Elizabeth Strout in Bestform

Die Figuren aus Elizabeth Strouts Romanen sind mir so ans Herz gewachsen, dass ich sehnsüchtig auf ein neues Buch von ihr gewartet habe. In „Tell me Everything“ steht Bob Burgess, ein Anwalt und enger Freund von Lucy, im Mittelpunkt. Während der Corona-Pandemie pflegten sie ausgedehnte Spaziergänge zu machen, was sie nun wöchentlich fortsetzen.
Die beiden haben eine besondere Gabe, nämlich anderen Menschen zuzuhören. Lucy kommt diese Fähigkeit auch beruflich zugute, denn von den Geschichten, die ihr die legendäre Strout-Figur Olive Knitteridge erzählt, kann sie sich als Schriftstellerin inspirieren lassen. Bei Bob liegt die Sache etwas anders. Er hört sich nicht nur die Probleme und Fehltritte seiner Mitmenschen an, sondern absorbiert sie förmlich und wird zum „sin-eater“.

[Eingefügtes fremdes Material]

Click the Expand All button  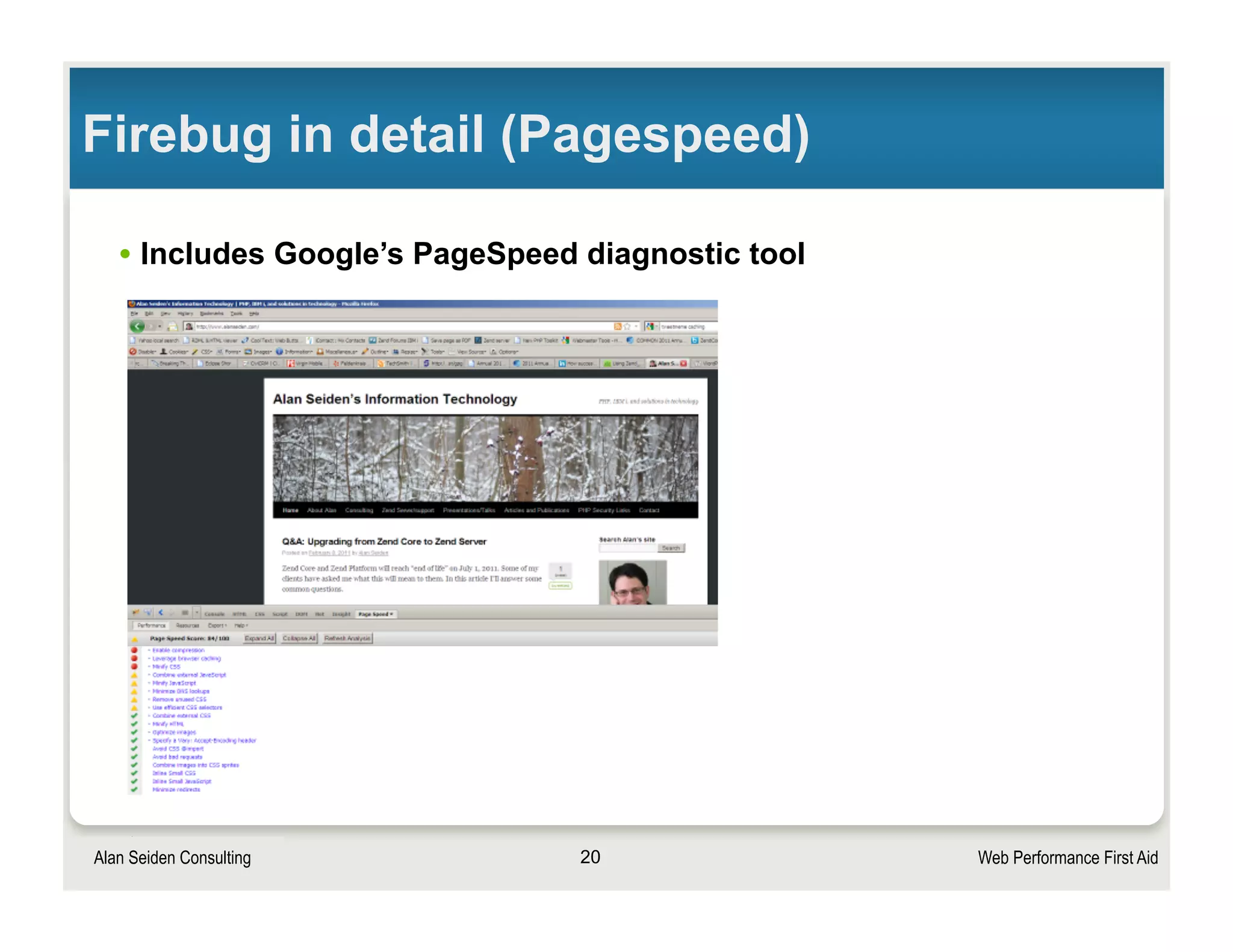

Er übernimmt die Verteidigung eines Mordverdächtigen, doch diese Handlung ist eher ein Nebenschauplatz. Es geht vielmehr um die Geschichten, die die Figuren in diesem Roman miteinander austauschen oder selbst erleben und die Frage aufwerfen, was das Leben ausmacht. Es geht um Einsamkeit, Liebe, Schuld und was die Menschen verbindet. Mit welcher Intensität, Warmherzigkeit und Melancholie Elizabeth Strout von Schicksalen einfacher Menschen und kleinen, aber bedeutsamen Gesten erzählt, ist einfach fantastisch.